All the other angels had come, collected their little girls, and gone, giving Riza mildly curious but mostly unaffected, complacent looks as she waited another half an hour at least, patient as the cafeteria cat waiting on scraps of food neglected on the benches or below the long trench tables, dropped by the endless carelessness of baby-fat fingers. The little girl felt they all knew what was going on; angels, after all, were attuned to plights for help and human discontent but none of them came to comfort her or offer assurance of Xila’s arrival.

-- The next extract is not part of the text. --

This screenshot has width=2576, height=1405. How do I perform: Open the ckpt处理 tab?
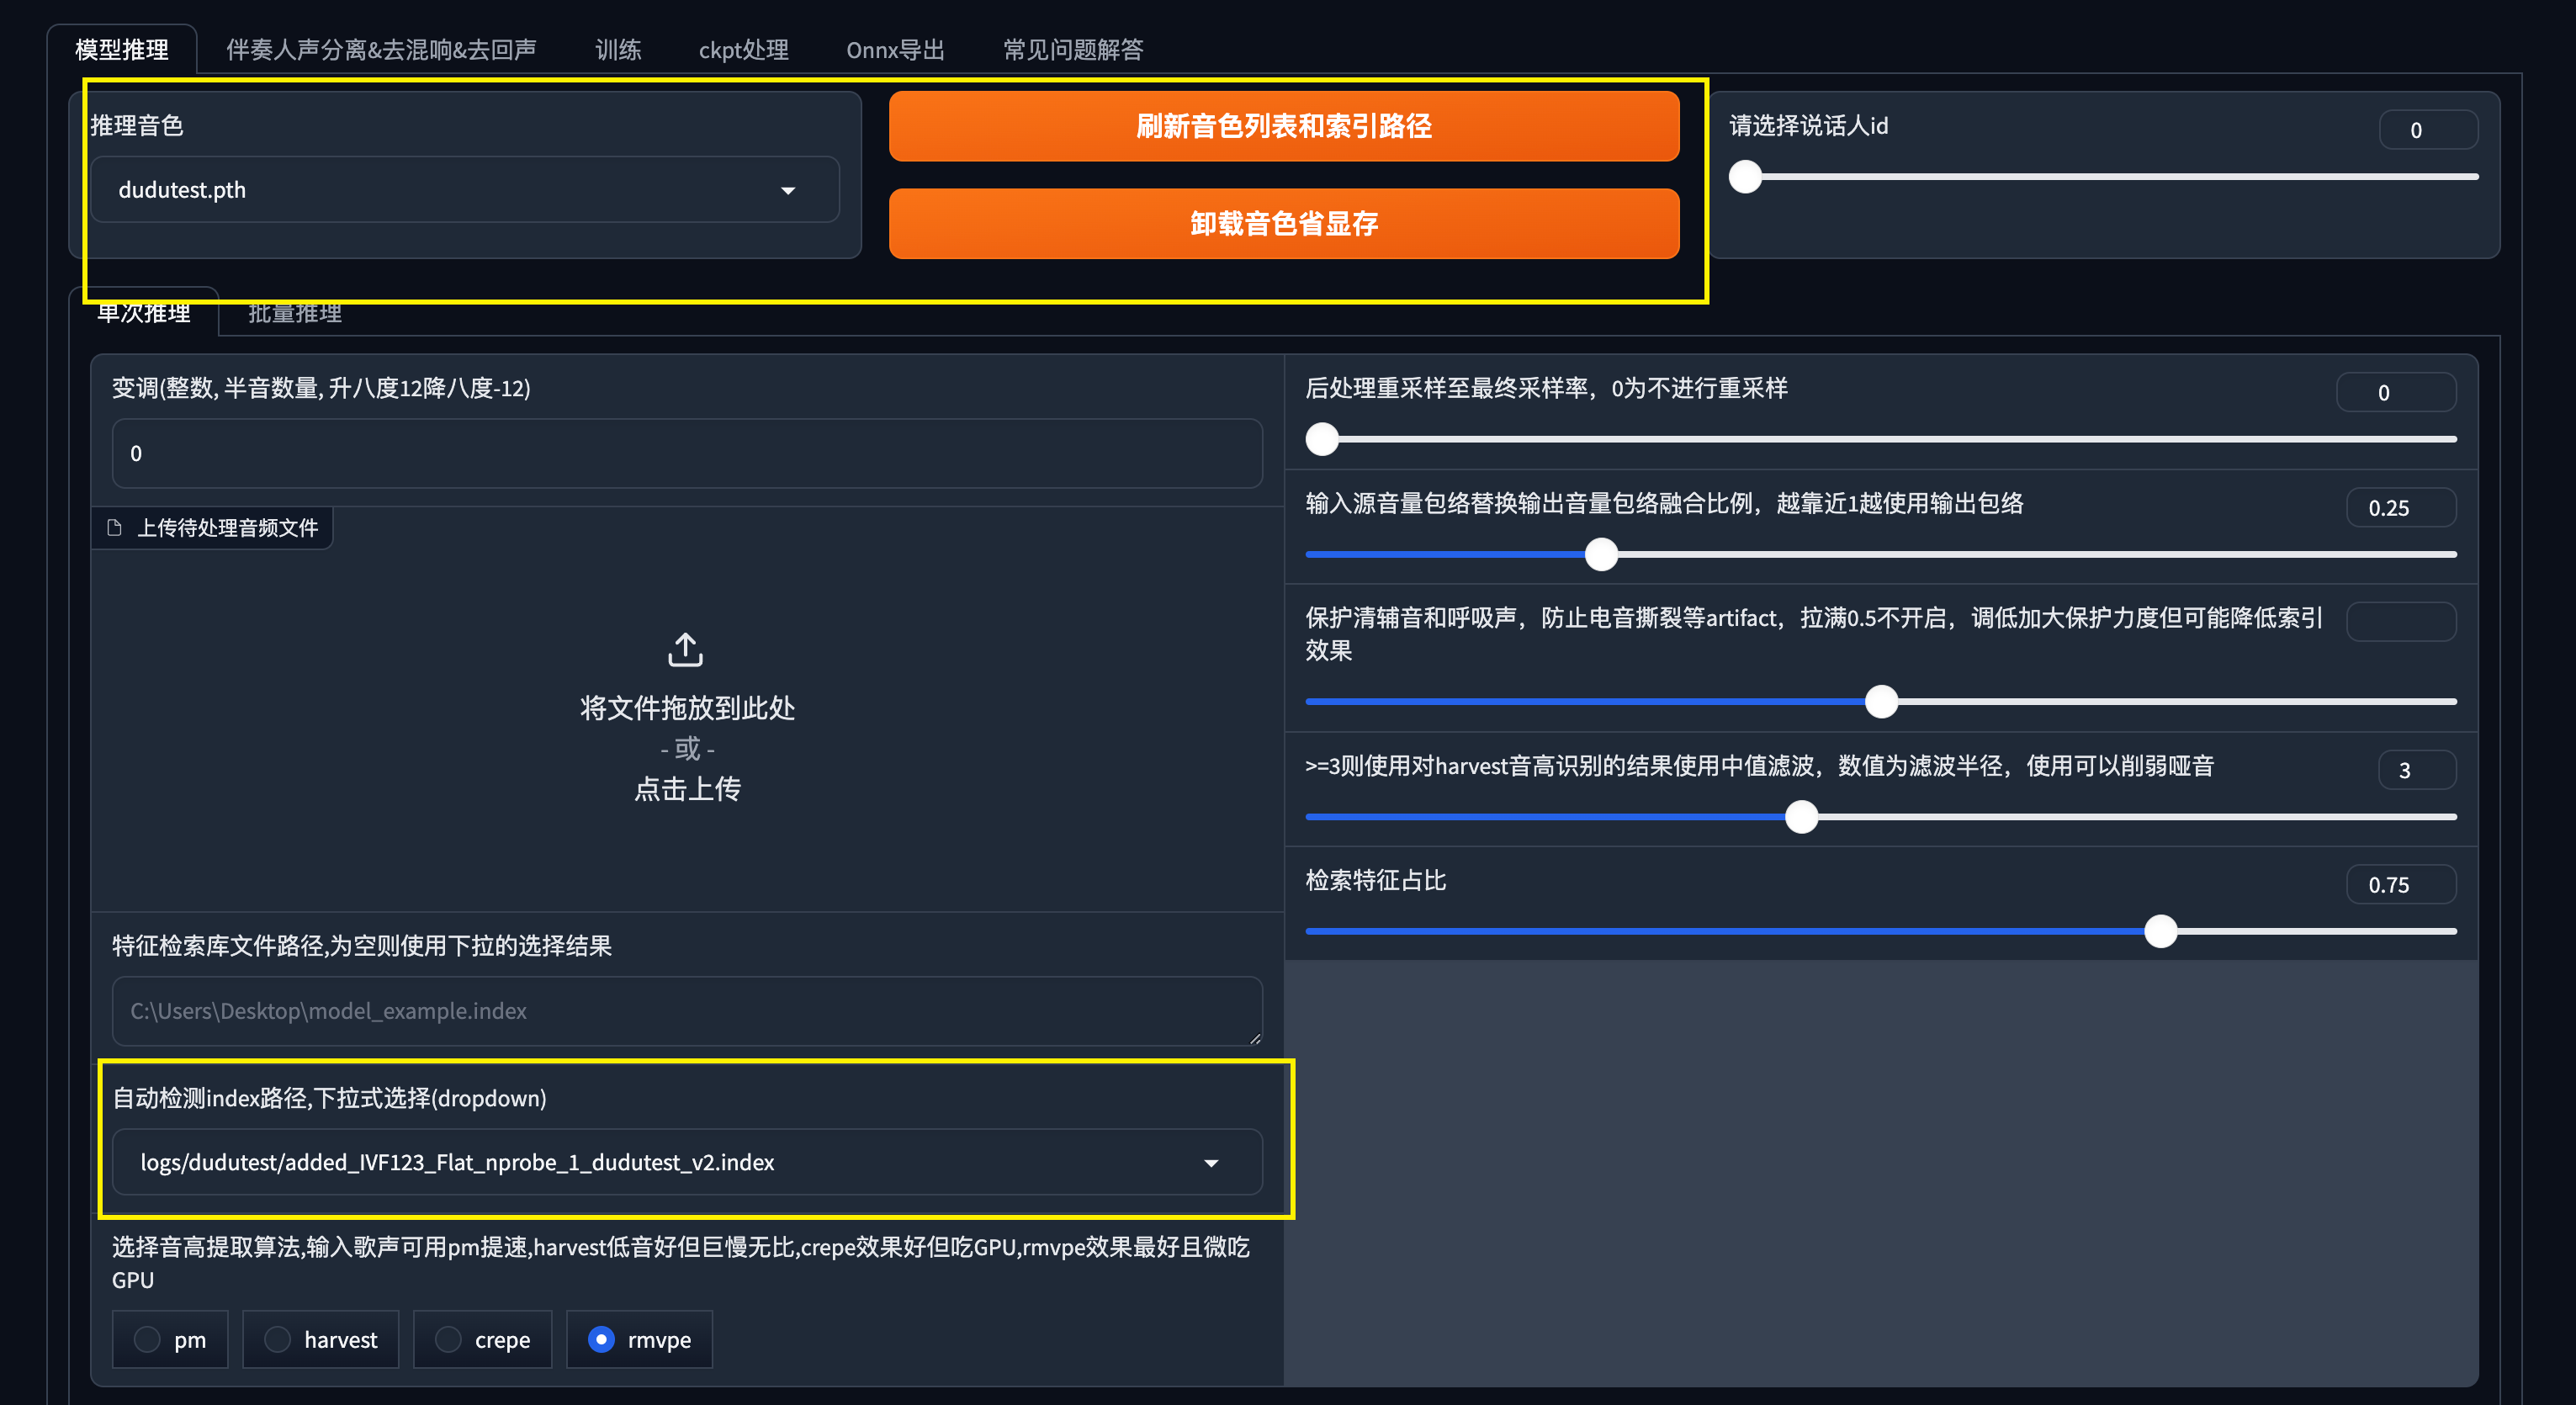743,50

Riza observed an angel beckon to one of her schoolmates, a girl whose runny nose she dabbed at through the first three periods and sneezed into her uniform collar, whose tangled hair was rumored to be infected with fat lice. Her angel was tall, a giantess, the faint light of her halo gleamed behind sleek black hair. Tall and broad-shouldered, the angel bent down to kiss her child’s forehead, fussing over her ruined uniform. Riza knew the little girl as a bad-speller, probably the worst in her class, her penmanship near indecipherable. They had begun practicing the letter ‘G’ now and Riza had almost perfected the nice, big loops as well as the tender flourish, like an afterthought, that accentuated its nimble lower-case counterpart. Hands barely shaking, she finished the last row ‘g’s when she looked over at her classmate sniffling on the other side of the table, hard at work on the big letters. Riza stared at her near-perfect ‘G’s with a sense of serene self-satisfaction that sweetened her smile and made her look away from Lyn’s workbook even as the girl in question looked up.
Tapos ka na? Lyn was behind and Riza pretended not to hear, ashamed to have been caught peeking. Hoy. Lyn sniffed and made to reach over to tap her shoulder. Riza moved away quickly, swiping her workbook out of reach, horrified: maghugas ka nga ng kamay! Lyn’s angel had produced a large, white bimpo with which she cleaned Lyn’s fingers. Busy watching Lyn’s angel pink Lyn’s cheeks pink, Riza barely noticed her own guardian puffing up behind her. Xila’s meaty hand was heavy on Riza’s shoulder.
Xila, tignan mo yun. Ang ganda niya. Without an adult’s hesitation, Riza was quick to demand an explanation for Xila’s own physical form: he manifested as an ungainly youth, squat, flatfooted, and prone to scowling. Bat ikaw hindi? Her angel gave her a tender look, a replica of her parent’s when they were forced into a corner and left with no better answer but an admission that something was beyond explanation. Hindi kasi ako anghel.